This chapter focuses on three specific factors that can be significant drivers of private sector development in the context of MED economies: the availability and accessibility of business development services, the ease of access to public procurement opportunities for SMEs, and measures to promote SME internationalisation, notably through exports.
Overall, this interim assessment finds a large number of programmes and initiatives but very little evidence of their results. This could suggest 1) that these initiatives have effectively remained declarations of intent without clear strategies for SMEs to benefit; 2) that linking actions to results has been a weak exercise, with no evidence available on the extent to which SMEs have benefited from the many initiatives in these three policy areas; or 3) a combination of both.
This interim assessment puts forward the following actions for MED economies:
Consolidate and disseminate comprehensive information about SME and entrepreneurship support programmes provided by different institutions (government agencies, private sector providers, donors, etc.).
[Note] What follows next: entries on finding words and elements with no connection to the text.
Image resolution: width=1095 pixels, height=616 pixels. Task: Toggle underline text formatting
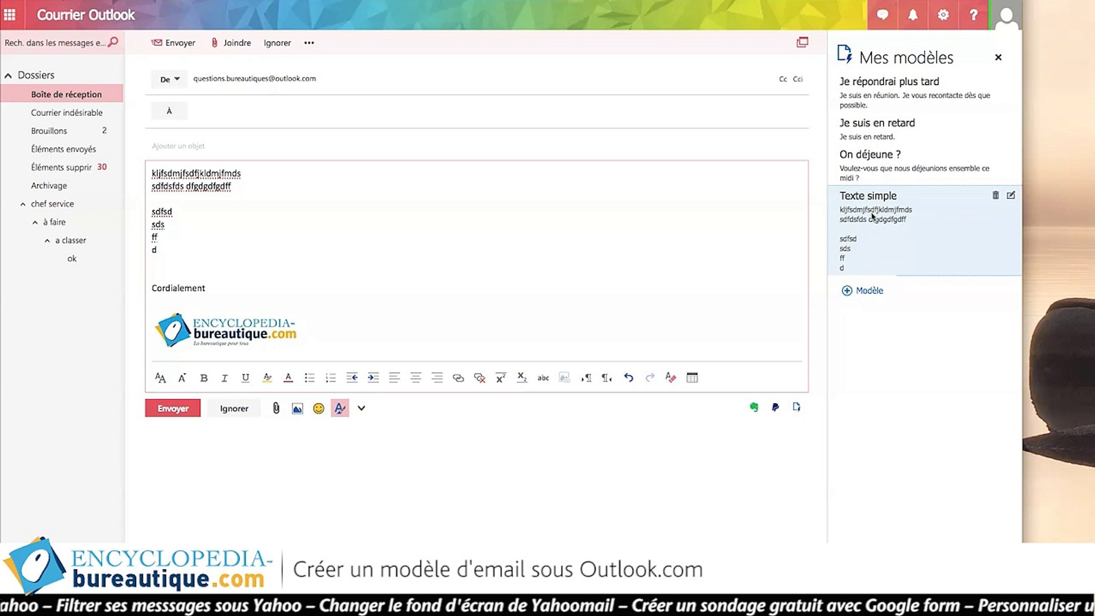245,378
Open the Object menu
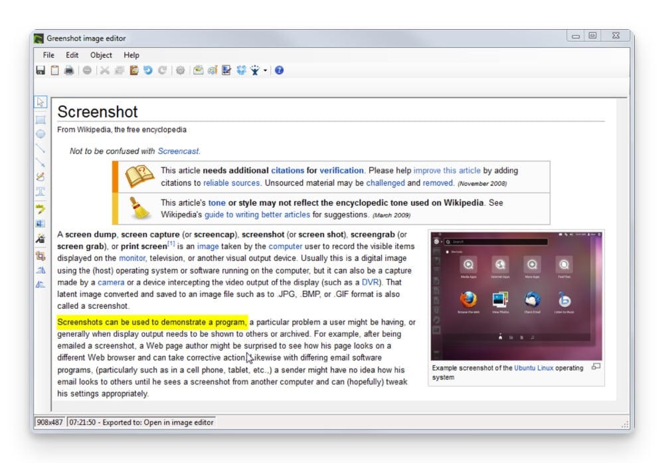The image size is (664, 463). (100, 55)
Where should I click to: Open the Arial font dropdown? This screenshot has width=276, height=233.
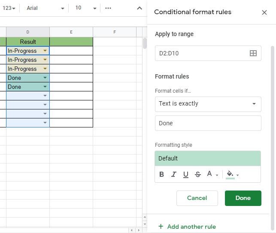pos(45,8)
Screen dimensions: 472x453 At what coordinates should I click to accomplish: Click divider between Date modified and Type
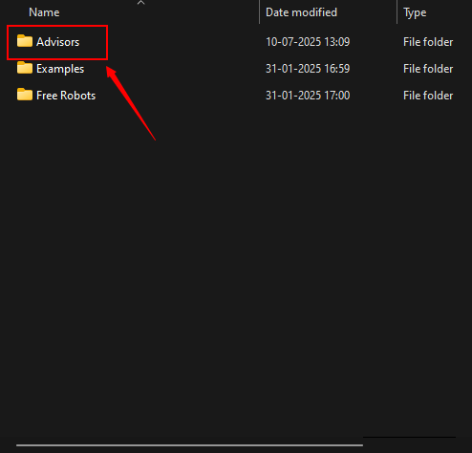(x=397, y=12)
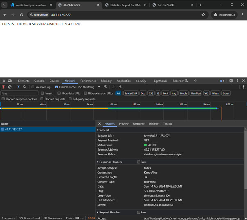This screenshot has width=247, height=220.
Task: Click the 40.71.125.227 request row
Action: 14,130
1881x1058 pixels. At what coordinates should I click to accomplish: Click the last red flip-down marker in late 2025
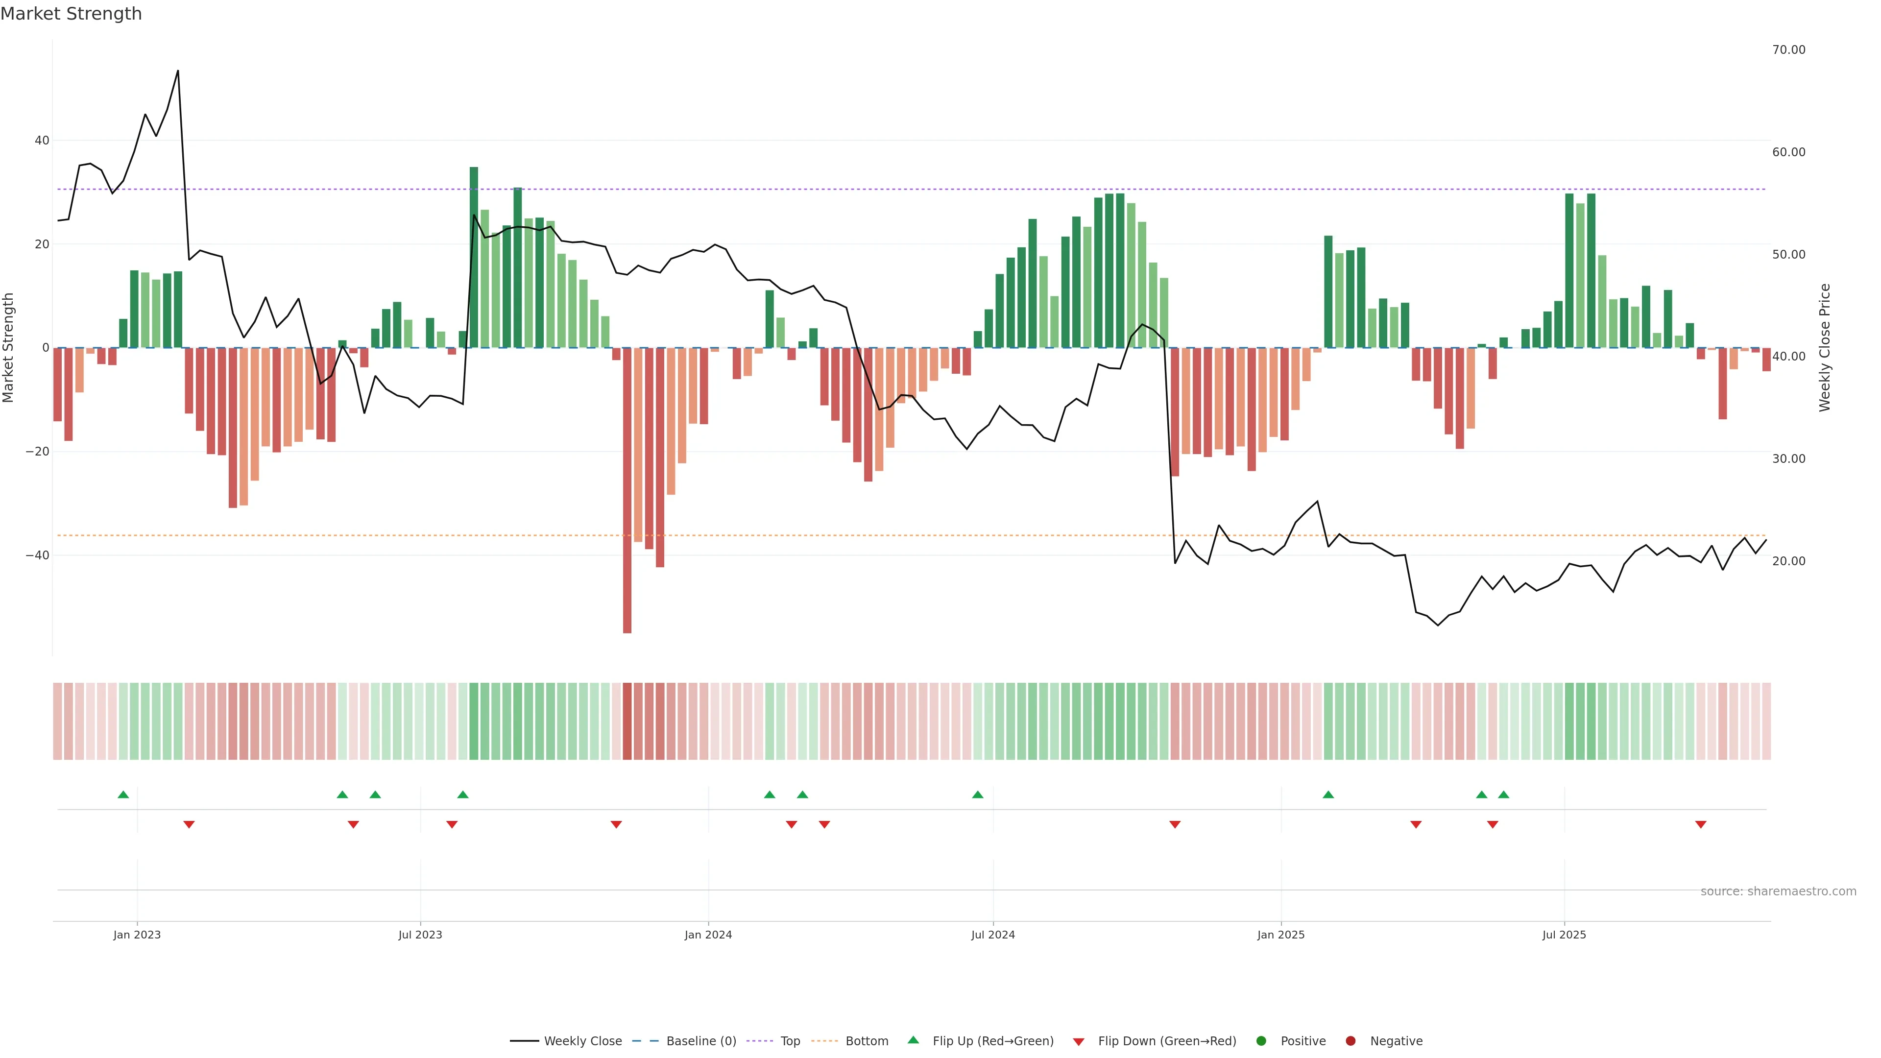[x=1701, y=824]
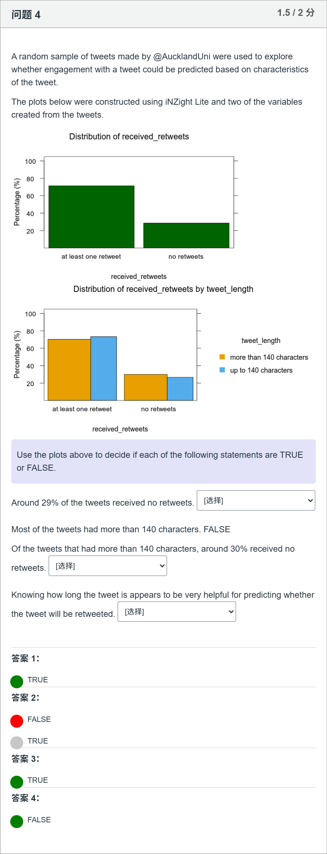Click the green 'at least one retweet' bar
The height and width of the screenshot is (854, 327).
click(91, 217)
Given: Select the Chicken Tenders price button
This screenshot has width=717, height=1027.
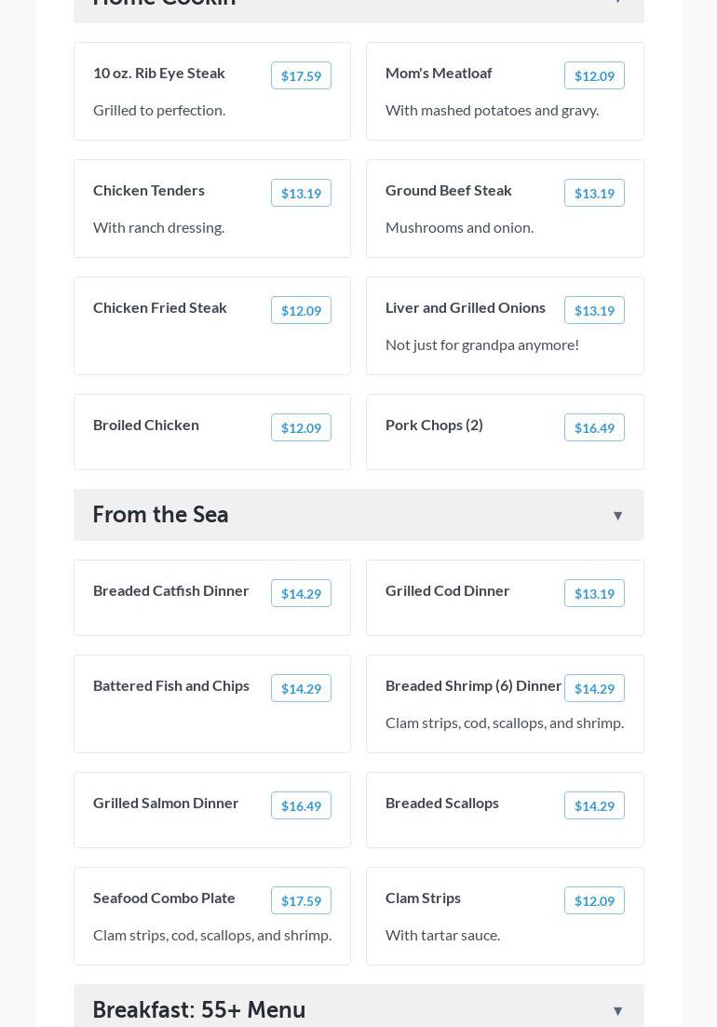Looking at the screenshot, I should click(301, 194).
Publish the results of these inventories and make them easily available for their beneficiaries through simple means such as brochures and through comprehensive mechanisms such as SME Observatories.
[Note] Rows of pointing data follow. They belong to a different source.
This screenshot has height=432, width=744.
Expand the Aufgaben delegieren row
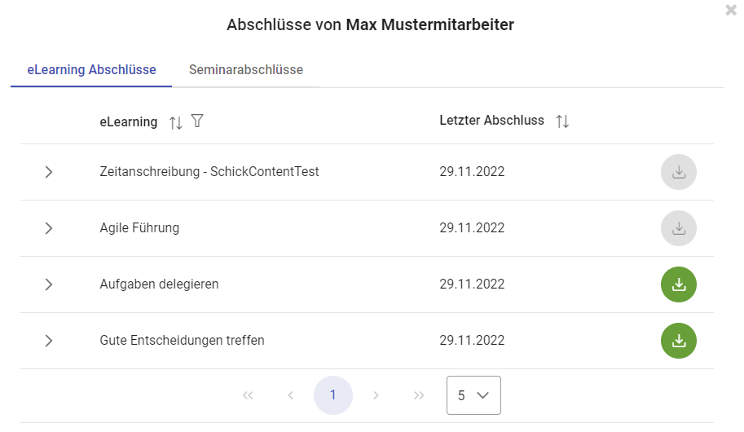pos(49,284)

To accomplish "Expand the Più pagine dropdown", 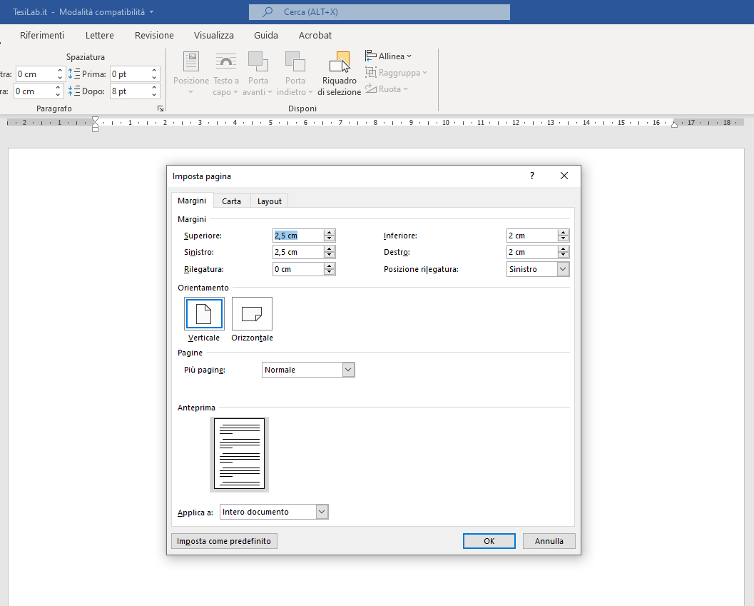I will pos(348,370).
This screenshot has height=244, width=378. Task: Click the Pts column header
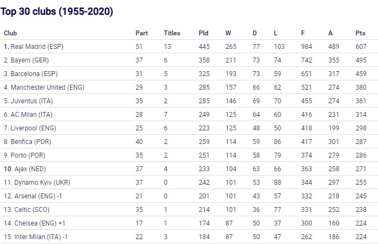[x=361, y=33]
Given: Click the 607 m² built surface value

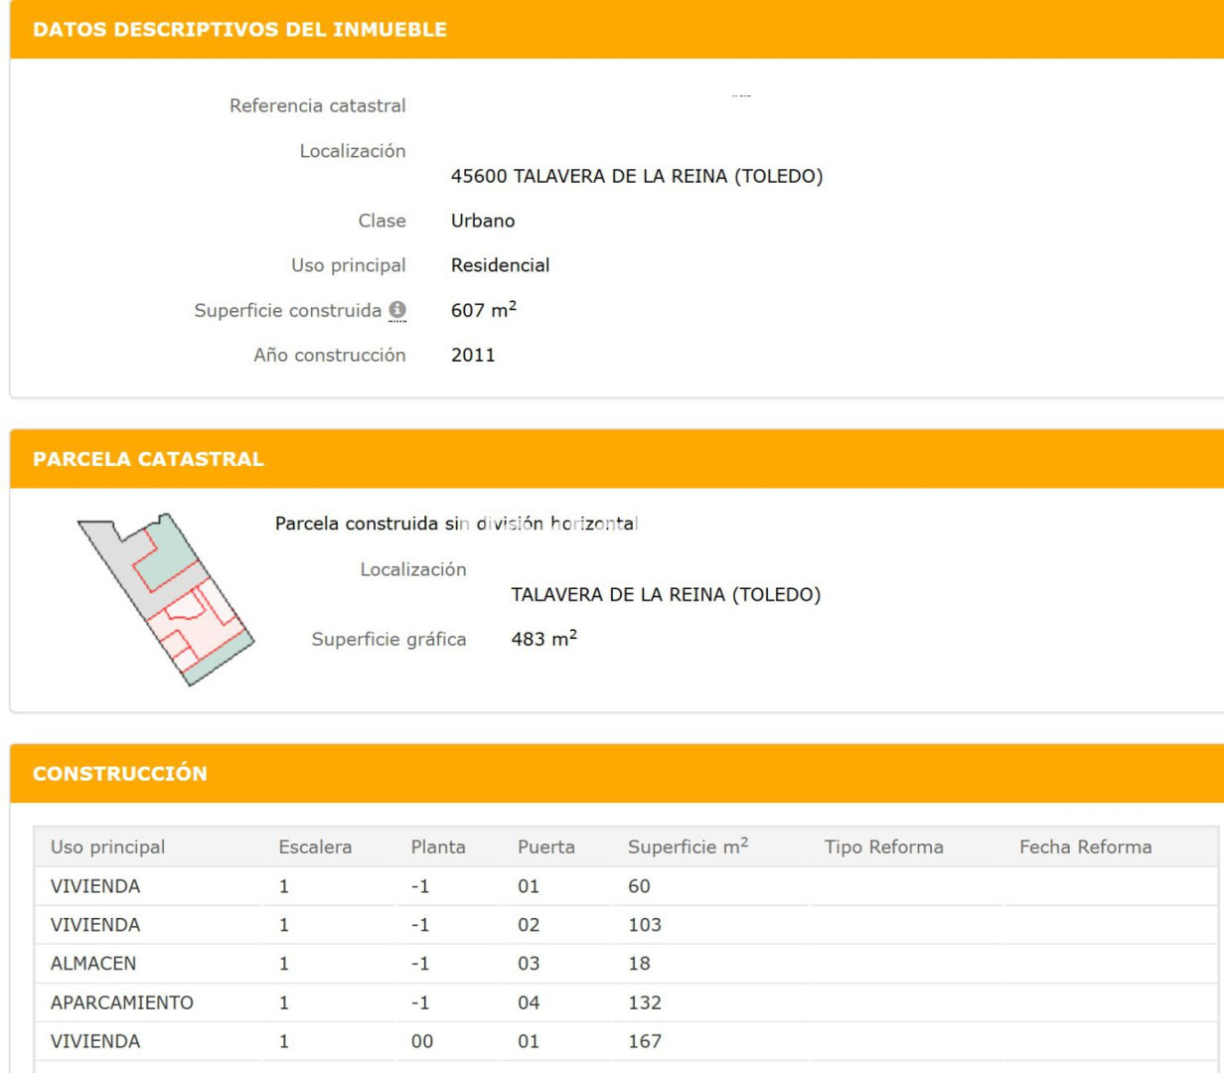Looking at the screenshot, I should click(483, 310).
Implement e-procurement systems and track the extent to which specific measures have actually benefited SMEs (e.g. splitting tenders into lots, easing procurement conditions, providing down payments, etc.). Procurement observatories could be a useful tool for assessing the effectiveness of these measures. They could be linked with SME Observatories.
Better link export promotion strategies with concrete measures for SMEs to benefit from these strategies, and better track whether exports or trade in general (exports and imports) actually increase, and to what extent these results end up benefitting SMEs (e.g. access to cheaper and better-quality inputs or greater access to markets).